The corruption of the good was familiar to classical thought in the political doctrine that each of the three virtuous forms of government – monarchy, aristocracy and democracy (the government of the one, the few or the many) – degenerates fatally into tyranny, oligarchy and ochlocracy. Aristotle (who saw democracy itself as a corruption of the government of the many) used the term parekbasis, deviation (from parabaino, to move or step aside, pará). If we now ask ourselves what they have deviated towards, we find that they have, so to speak, deviated towards themselves. The corrupted forms of constitution resemble, in fact, the healthy forms, but the good that was present in them (the common interest, the koinon) has now turned towards the self and the particular (idion). Evil, then, is a certain use of the good, and the possibility of this perverse use is inscribed in the good itself, which thus comes out of itself, moving, as it were, alongside itself.
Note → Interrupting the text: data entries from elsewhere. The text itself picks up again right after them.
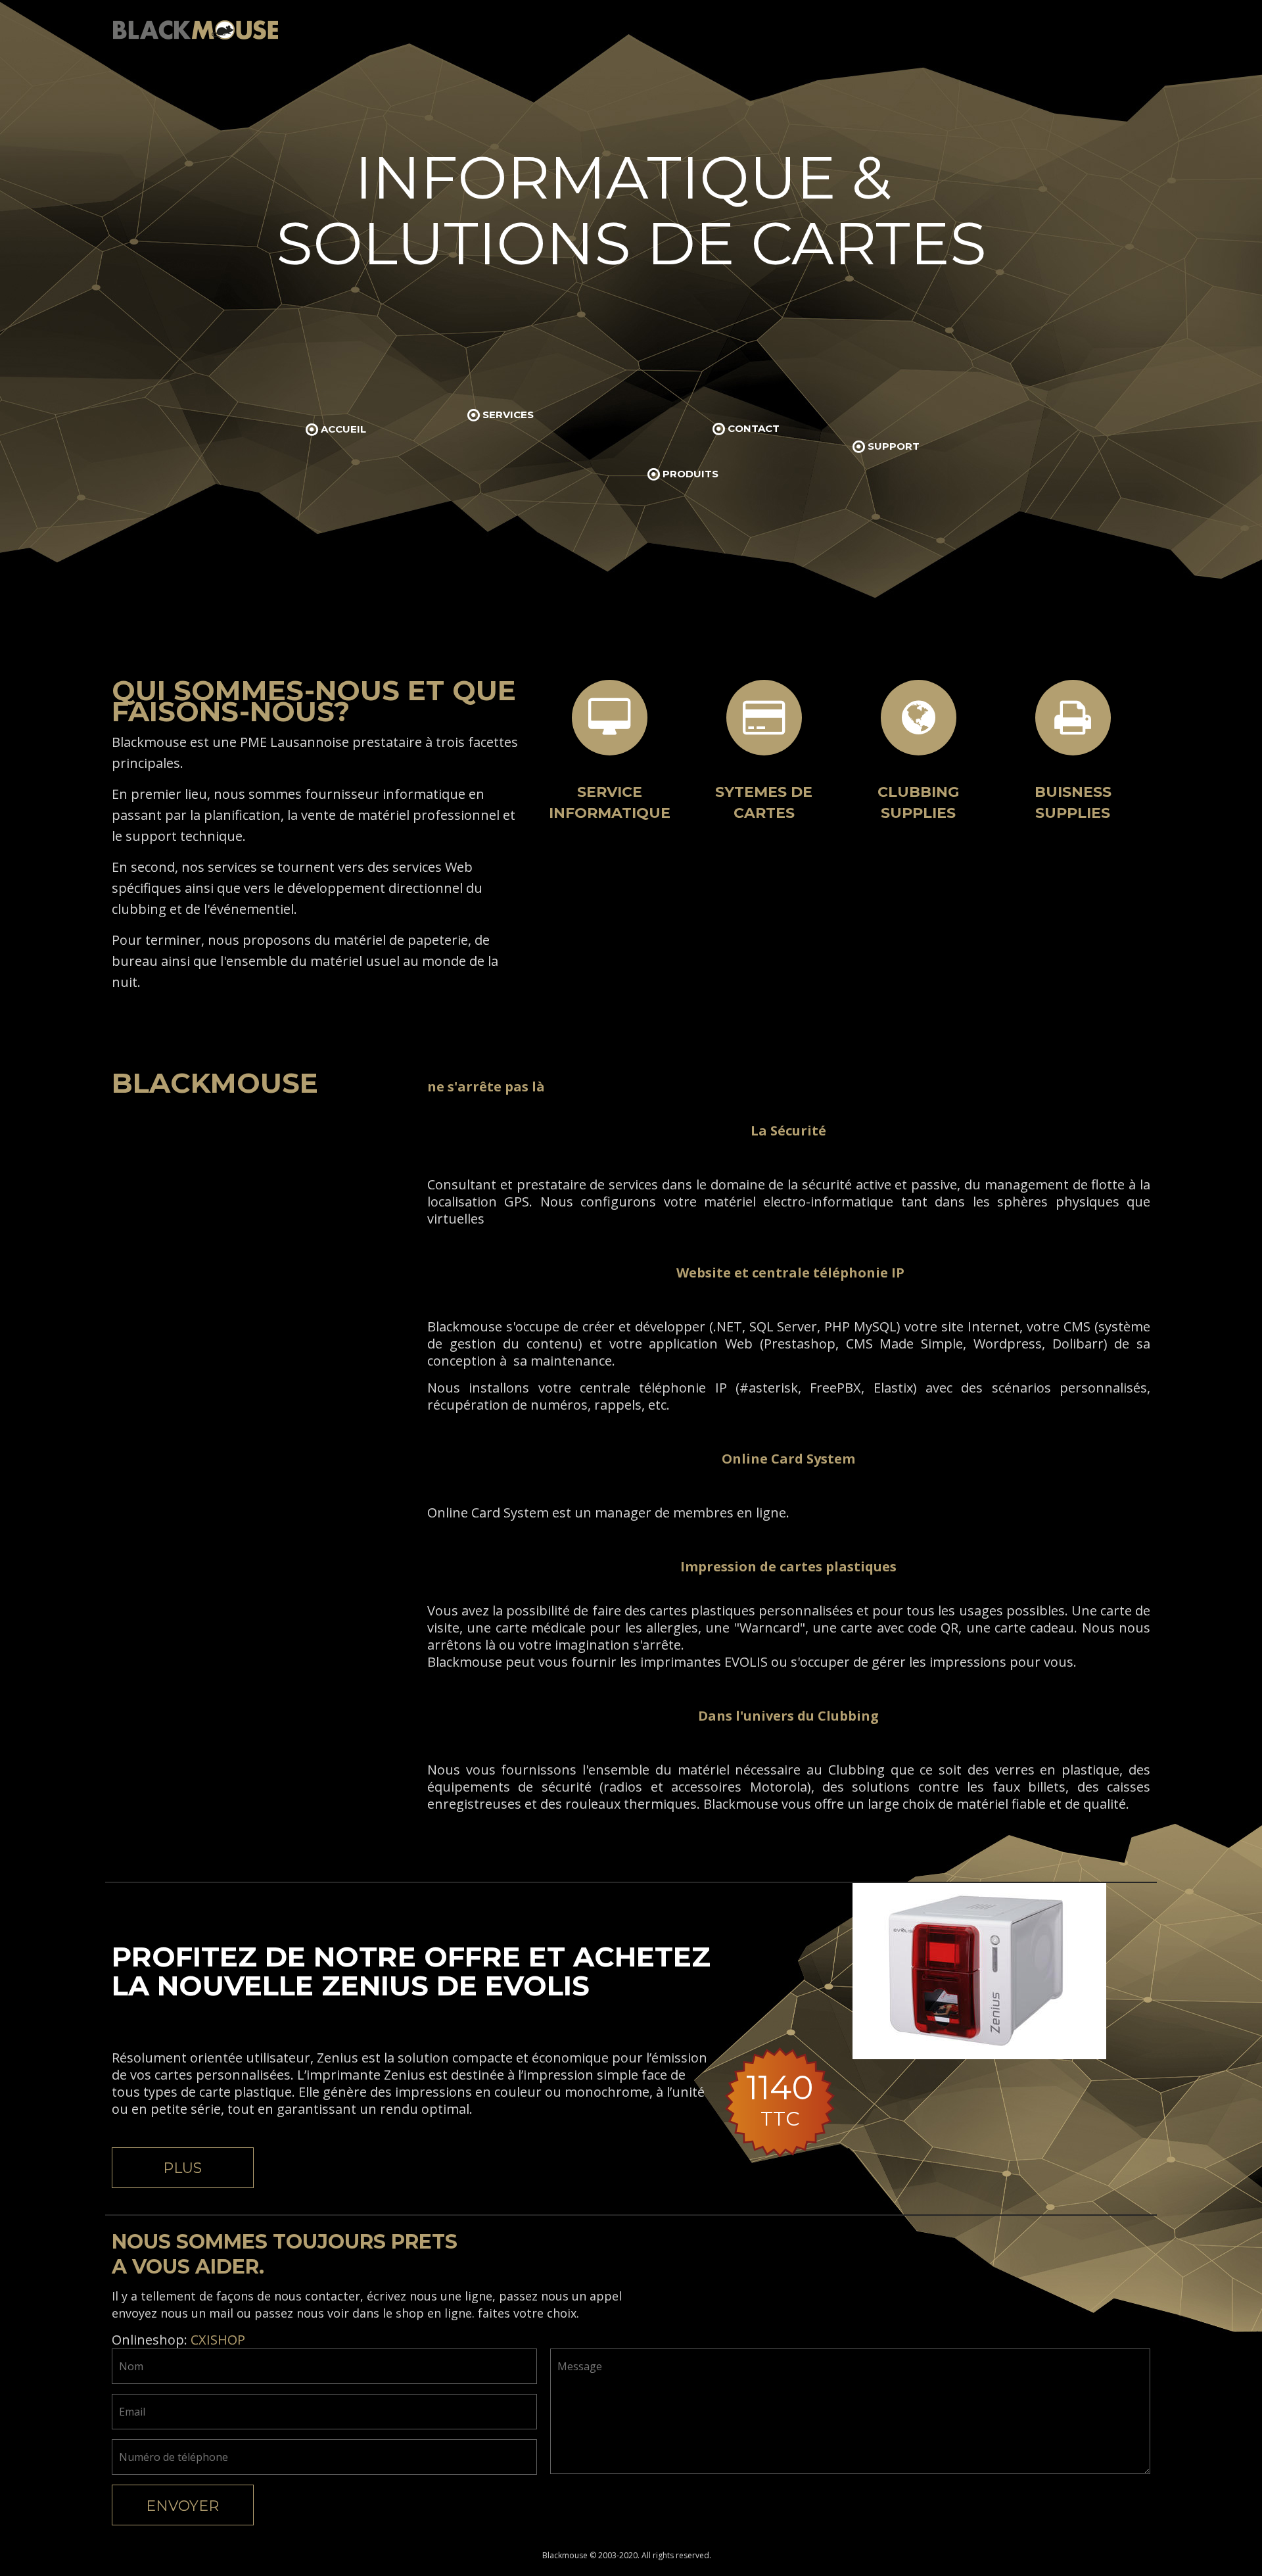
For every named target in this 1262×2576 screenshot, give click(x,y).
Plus (182, 2168)
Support (894, 446)
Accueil (343, 429)
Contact (754, 428)
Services (508, 414)
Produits (690, 473)
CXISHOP (218, 2340)
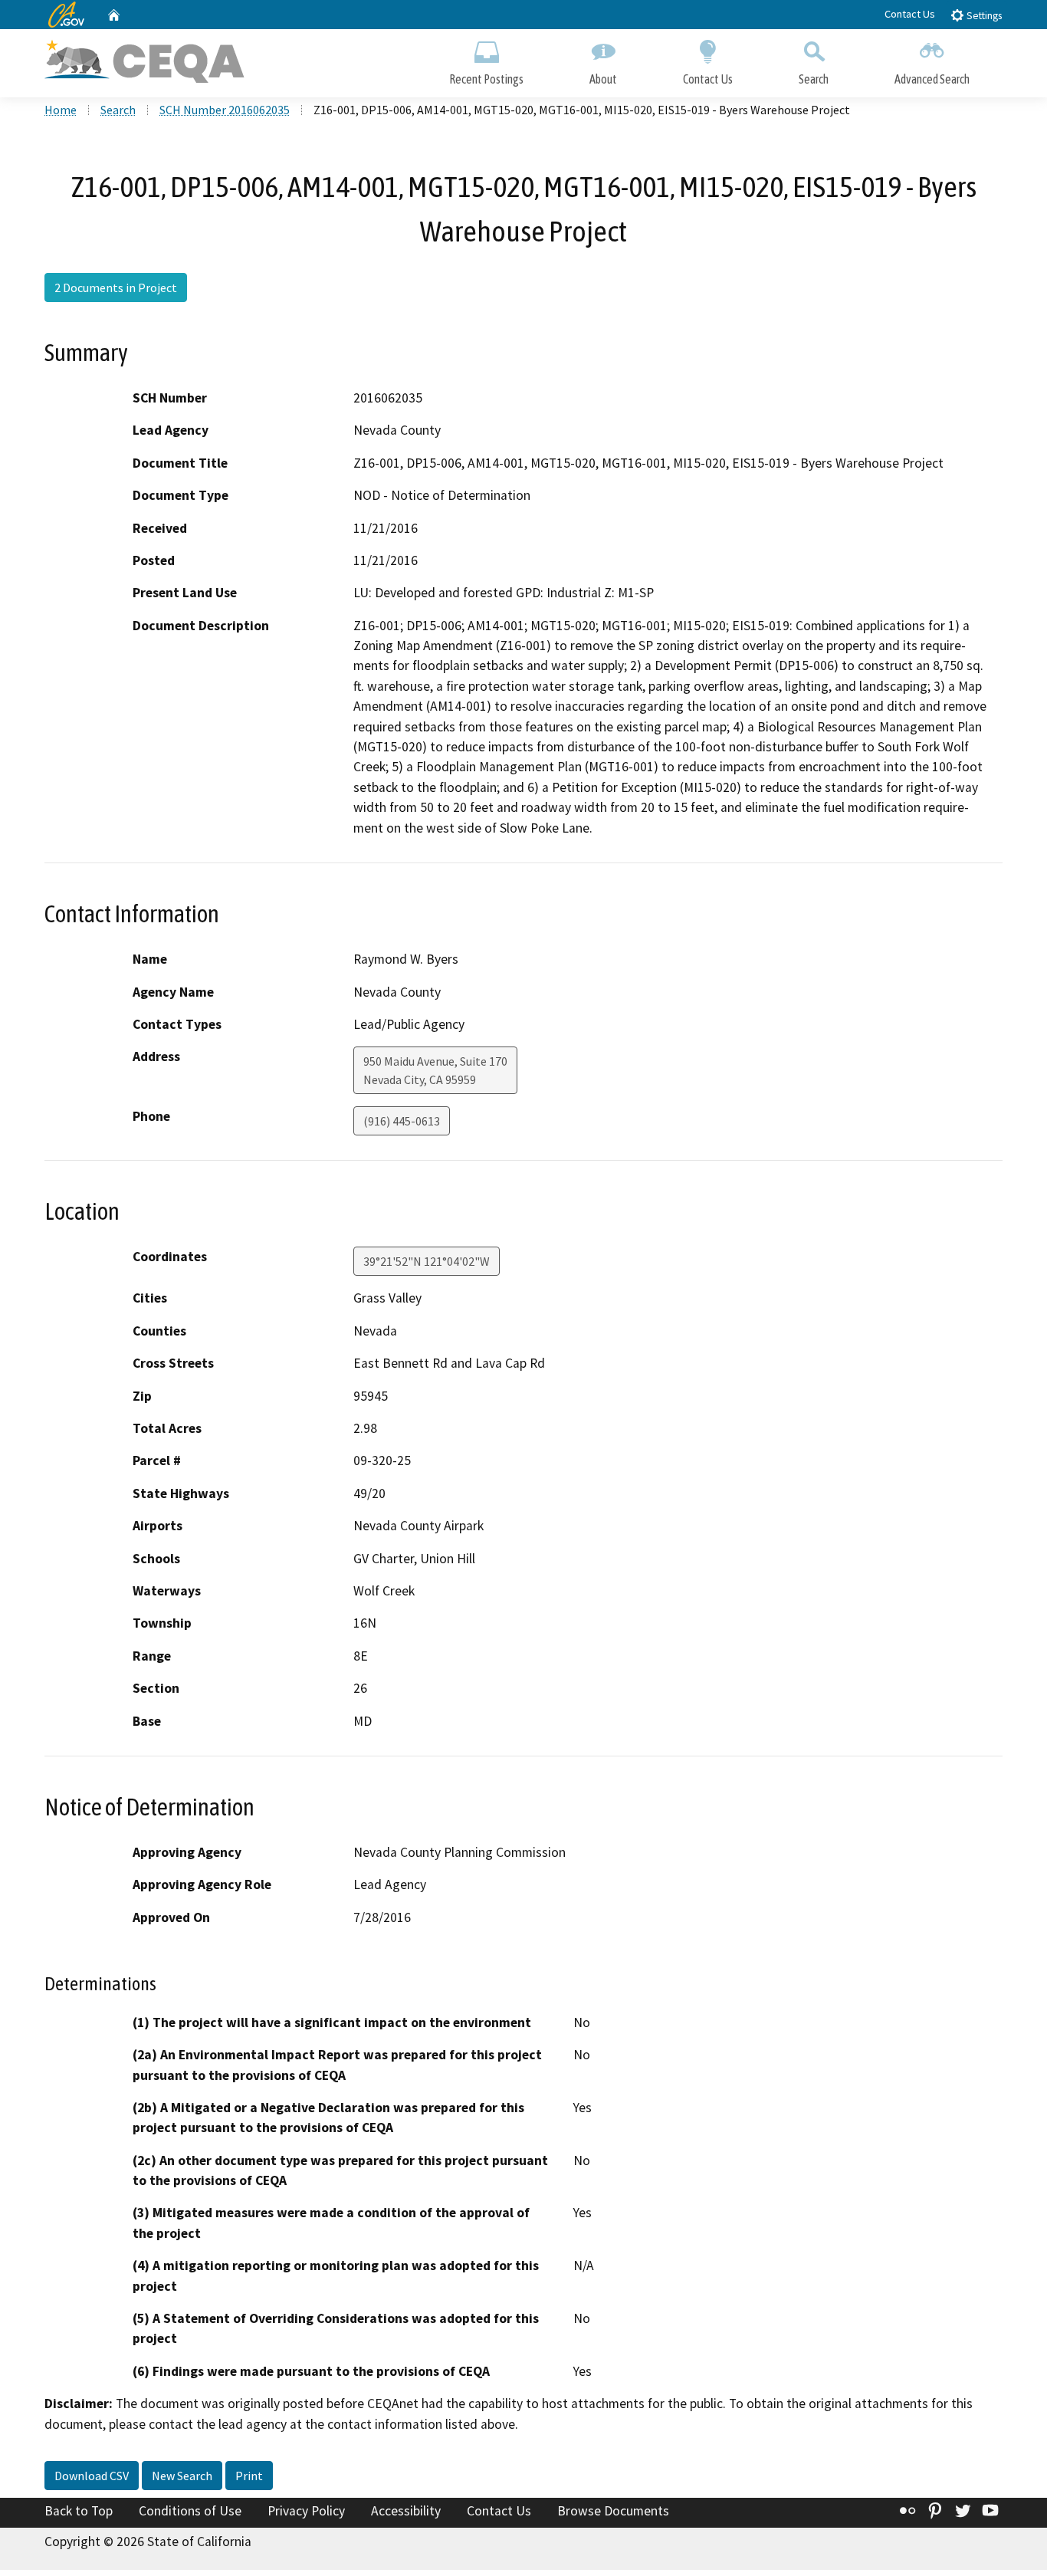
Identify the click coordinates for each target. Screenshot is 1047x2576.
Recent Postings (486, 79)
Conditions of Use (190, 2510)
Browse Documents (613, 2510)
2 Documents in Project (115, 287)
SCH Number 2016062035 (224, 109)
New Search (182, 2475)
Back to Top (78, 2510)
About (603, 79)
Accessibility (406, 2510)
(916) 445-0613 (401, 1121)
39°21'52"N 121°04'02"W (426, 1261)
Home (60, 109)
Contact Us (910, 14)
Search (814, 79)
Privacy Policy (306, 2510)
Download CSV (91, 2475)
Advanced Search (932, 79)
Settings (983, 15)
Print (249, 2475)
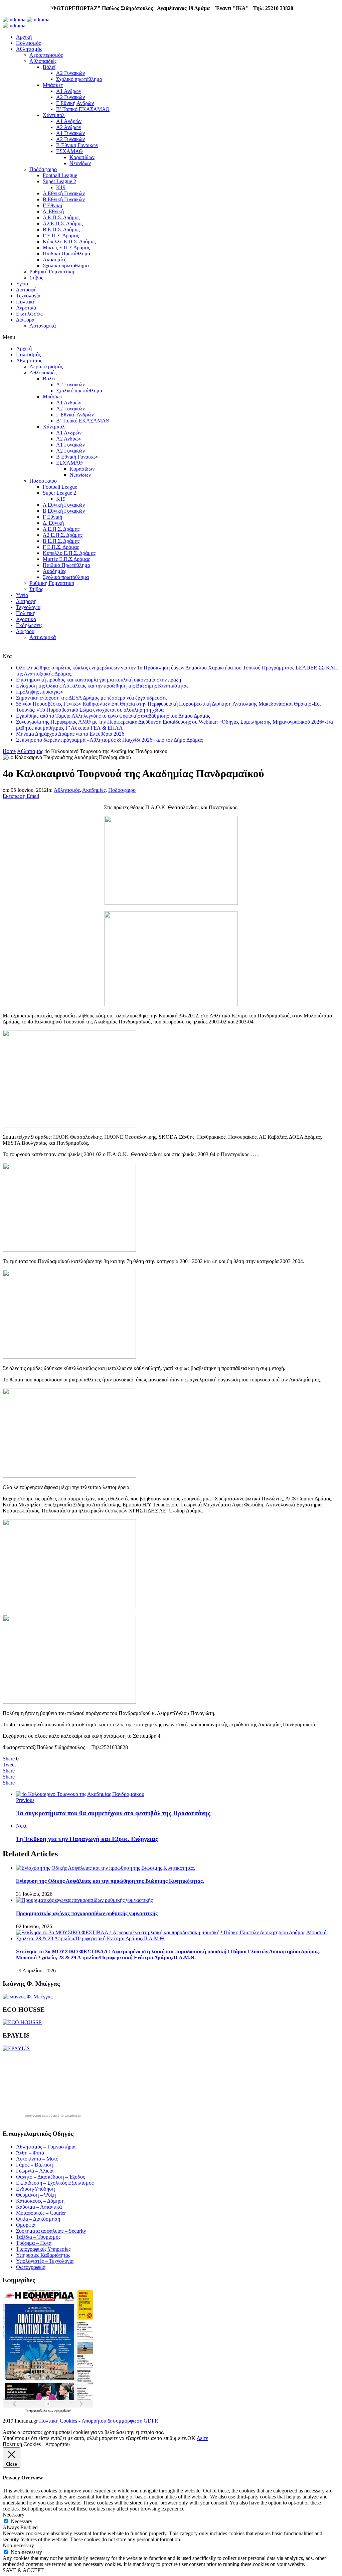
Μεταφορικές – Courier (41, 2213)
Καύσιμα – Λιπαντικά (39, 2207)
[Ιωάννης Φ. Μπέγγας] (27, 1996)
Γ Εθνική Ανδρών (75, 103)
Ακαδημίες (54, 259)
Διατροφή (26, 289)
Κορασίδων (82, 157)
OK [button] (191, 2438)
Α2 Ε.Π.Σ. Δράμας (62, 223)
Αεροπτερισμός (46, 55)
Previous (25, 1800)
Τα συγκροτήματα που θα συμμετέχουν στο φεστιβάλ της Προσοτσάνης (113, 1813)
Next (21, 1826)
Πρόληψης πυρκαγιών (39, 692)
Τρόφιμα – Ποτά (33, 2243)
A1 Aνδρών (68, 121)
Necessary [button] (13, 2515)
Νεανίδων (80, 163)
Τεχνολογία (28, 295)
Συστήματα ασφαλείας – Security (51, 2231)
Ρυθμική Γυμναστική (51, 271)
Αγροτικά (26, 308)
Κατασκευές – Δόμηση (40, 2201)
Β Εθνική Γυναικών (77, 145)
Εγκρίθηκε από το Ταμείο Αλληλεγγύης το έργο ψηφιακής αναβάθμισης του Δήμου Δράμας (113, 716)
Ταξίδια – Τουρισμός (38, 2237)
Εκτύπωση (14, 796)
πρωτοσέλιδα (38, 2411)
It is from this perspective that we need to read the theorem of corruptio optimi pexima that defines modernity. The gesture of the Samaritan, who immediately goes to the aid of his suffering neighbour, goes beyond itself and is transformed into the organisation of hospitals and care services which, although aimed at what is believed to be good, end up becoming evil. In other words, the evil we face is the result of the attempt to turn good into an objective social system. Hospitality, which everyone can and must give to their neighbours, is thus transformed into hospitalisation managed by the state bureaucracy. Evil is thus a kind of parody (here too there is a pará, a sidestepping deviation) of the good, a hypertrophic objectification that forever displaces it from us. And is it not precisely such a mortifying parody that progressivism of all kinds is now imposing on us everywhere as the only possible way for people to live together? The “administrative state” and the “security state”, as political scientists call them, claim to govern the good, to take it out of our hands and objectify it in a separate sphere. And is so-called artificial intelligence anything other than a displacement of the “good of the intellect” out of our hands, as if, in a kind of exacerbated Averroism, thought could exist without any relationship to a thinking subject? In the face of these perversions, we must always recognise the small good that has been snatched from our hands in order to free it from the deadly machine in which it is caught, “for good”.